▶ **Material for this task**
** begin **
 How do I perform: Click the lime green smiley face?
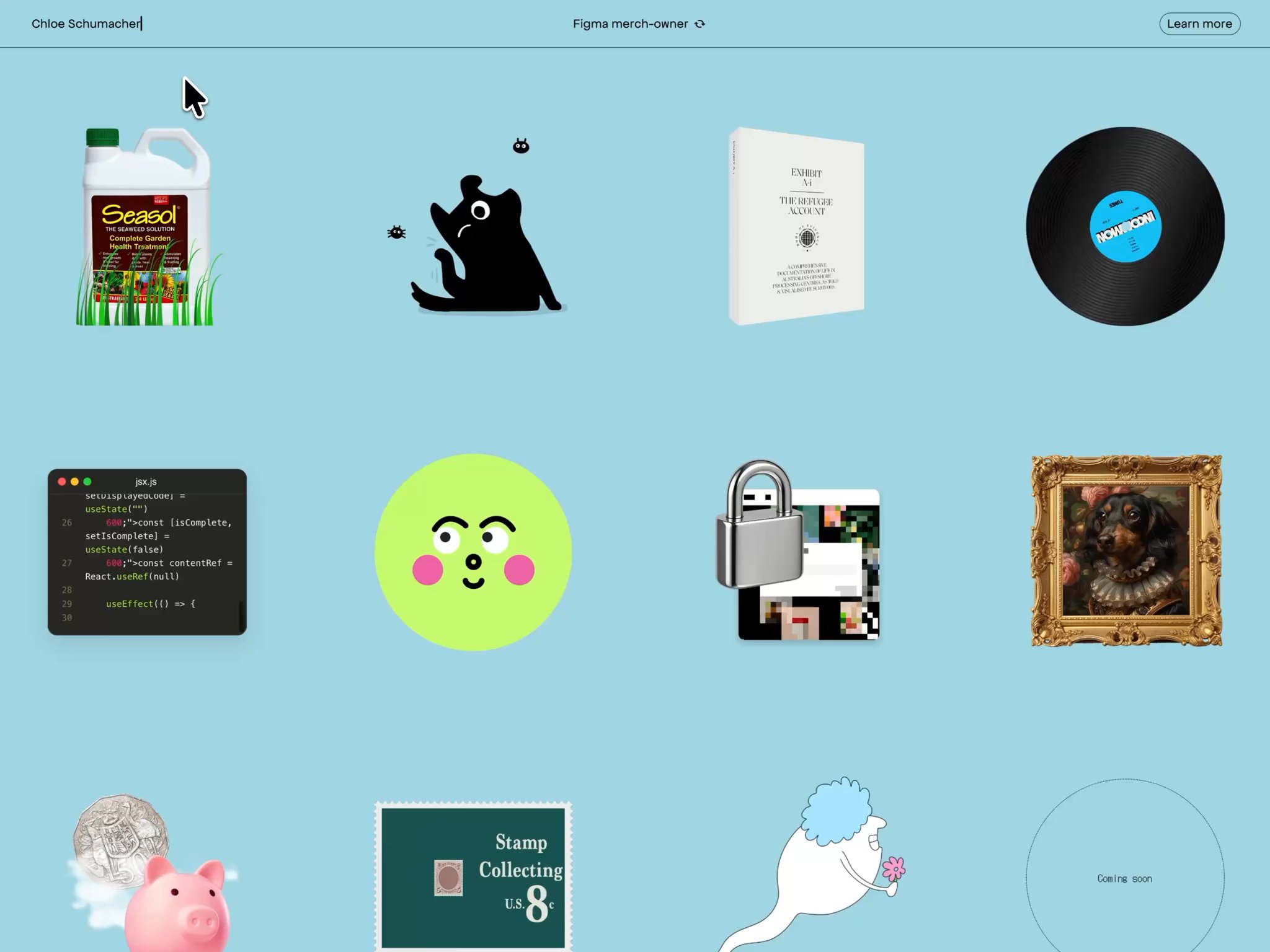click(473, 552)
** end **
** begin **
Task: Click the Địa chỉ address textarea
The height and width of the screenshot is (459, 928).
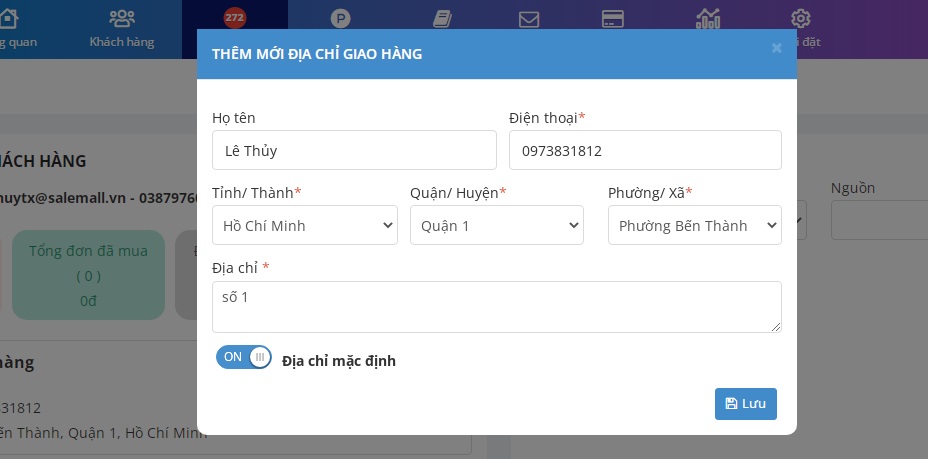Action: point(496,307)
** end **
** begin **
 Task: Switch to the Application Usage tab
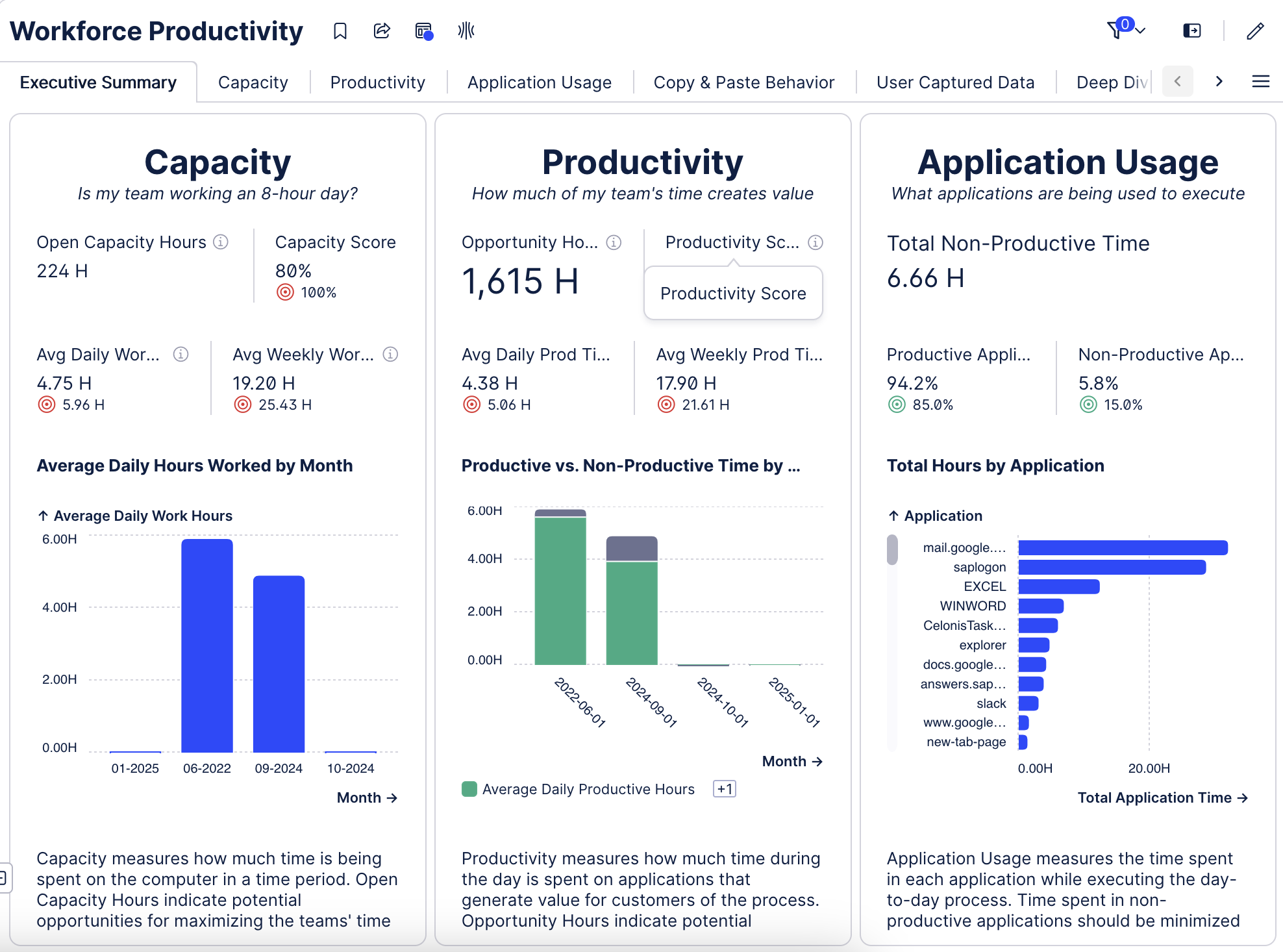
** end **
▶ **Aim of the task**
Copy, word for word, the lines from the one containing "How do I perform: Click" through the one containing "click(473, 552)", including both, and omit the pictures.

▶ **Output of the task**
 How do I perform: Click the lime green smiley face?
click(473, 552)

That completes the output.